絶対にサボる気なんてなかったのに、俺がサボるって言ったら、一緒にサボってくれるなんて。
「 せっかくなら立ち入り禁止の屋上とかいっちゃおうぜ! 」
「 ええ、行って大丈夫なのそれ 」
「 バレなかったらいい! 」
おさでいに手を引かれて着いたのは立ち入り禁止の屋上。気持ちのいい風が身に当たって気分が一気に軽くなるのを感じる。
「 ふ〜きもちぃ〜! 」
おさでいが体を伸ばして「来て良かったでしょ?屋上」って言ってきたからうん、と軽く肯定で返しておいた。
「 やなと 」
「 ……ん? 」
急に真剣な感じで名前を呼ばれたからびっくりした。恐る恐る何?と聞いてみると
「 俺はずっとやなとの味方だからね 」
「 …… 」
「 えっ、えっ…ちょっ流石に返してもらわないと困るんだけど!?笑 」
少し頬を赤くして焦るおさでいを見ると、ふっと息が漏れた。何笑ってんだおめぇ!!と軽く叩かれる。
「 ははっ……ごめ、笑 」
「 ありがと、おさでい 」
「 はいはい、どういたしましてー 」
照れ隠しのように棒読みで言うおさでい。
また、君の言葉に救われたよ。
「 ほんとにありがとね 」
「 もう、2回目はいいって……っ笑 」
「 今まで言えなかったから 」
「 ……そっか 」
怒られる可能性があるというのに、破ってまで来ることに良さがあるのかもしれないと、俺は思った。

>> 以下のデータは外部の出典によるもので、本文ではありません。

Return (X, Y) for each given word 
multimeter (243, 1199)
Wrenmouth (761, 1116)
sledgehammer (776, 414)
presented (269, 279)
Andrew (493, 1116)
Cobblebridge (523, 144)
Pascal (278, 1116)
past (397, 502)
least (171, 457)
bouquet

それに、隣には大好きな親友で、味方のおさでいがいる。今までの人生の中で1番幸せな瞬間が今かもしれない。
時々当たる冷たい風が心地よくて、ずっとここにいたいと感じる。横顔を見ると、同じく心地よさそうにしているおさでいがいて。
「 …… 」
おれのひかりは、いつまでも君。”おさでい”だよ。